• **Given passage**
In Poland, Antoni Ludwiczak, founder of the folk high school in Dalki, Gniezno, offered Sorbs five tuition-free spots for each course at the school, however, after the Nazi Party came to power in Germany in 1933, enrollment of Sorbs in the school was almost completely halted. Several Sorbs studied in Poland in the interbellum. In 1930, the Association of Friends of the Sorbs was established in Poznań with Henryk Ułaszyn as its president. Similar associations, the Polish Association of Friends of the Sorbian Nation (Polskie Towarzystwo Przyjaciół Narodu Łużyckiego) at the University of Warsaw and the Association of Friends of Lusatia (Towarzystwo Przyjaciół Łużyc) in Katowice were established in 1936. The Warsaw-based organization gathered people not only from the university. Its president was Professor Stanisław Słoński, and the deputy president was Julia Wieleżyńska. The association was a legal entity. The association in Warsaw issued the Polish-language Biuletyn Serbo-Łużycki ("Sorbian Newsletter"), which reported on Serbian affairs. The association in Katowice was led by Karol Grzesik, who was murdered by the Russians in the Katyn massacre during World War II.

Jan Skala monument in Namysłów, Poland

During World War II, the Poles postulated that after the defeat of Germany, the Sorbs should be allowed free national development either within the borders of Poland or Czechoslovakia, or as an independent Sorbian state in alliance with Poland. On 22 January 1945, Jan Skala was murdered by a Soviet soldier in Dziedzice, and his grave at the local cemetery is now a Polish protected cultural heritage monument. There is also a memorial to Skala in nearby Namysłów. In 1945, Polish troops fought against German forces in several battles in Lusatia, including the largest Battle of Bautzen. There are memorials to Polish soldiers in Bautzen (Budyšin), Crostwitz (Chrósćicy) and Königswartha (Rakecy) with inscriptions in Sorbian, Polish and German.

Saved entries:
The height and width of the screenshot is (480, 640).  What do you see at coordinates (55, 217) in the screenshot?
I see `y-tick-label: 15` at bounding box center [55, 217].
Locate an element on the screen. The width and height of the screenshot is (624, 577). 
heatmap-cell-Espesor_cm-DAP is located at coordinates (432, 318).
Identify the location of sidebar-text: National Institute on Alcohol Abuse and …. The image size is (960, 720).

• **Tasks to perform**
**1.** From the passage on Poland and the Sorbs, write out the section that begins at the words "Jan Skala monument" and stops after the words "Polish and German.".
**2.** Answer the following from the passage on Poland and the Sorbs:
(a) In what year was the Association of Friends of the Sorbs established in Poznań?
(b) Who led the association in Katowice?
(c) On what date was Jan Skala murdered?

• **Answers provided**
**1.**
Jan Skala monument in Namysłów, Poland

During World War II, the Poles postulated that after the defeat of Germany, the Sorbs should be allowed free national development either within the borders of Poland or Czechoslovakia, or as an independent Sorbian state in alliance with Poland. On 22 January 1945, Jan Skala was murdered by a Soviet soldier in Dziedzice, and his grave at the local cemetery is now a Polish protected cultural heritage monument. There is also a memorial to Skala in nearby Namysłów. In 1945, Polish troops fought against German forces in several battles in Lusatia, including the largest Battle of Bautzen. There are memorials to Polish soldiers in Bautzen (Budyšin), Crostwitz (Chrósćicy) and Königswartha (Rakecy) with inscriptions in Sorbian, Polish and German.

**2.**
(a) 1930
(b) Karol Grzesik
(c) 22 January 1945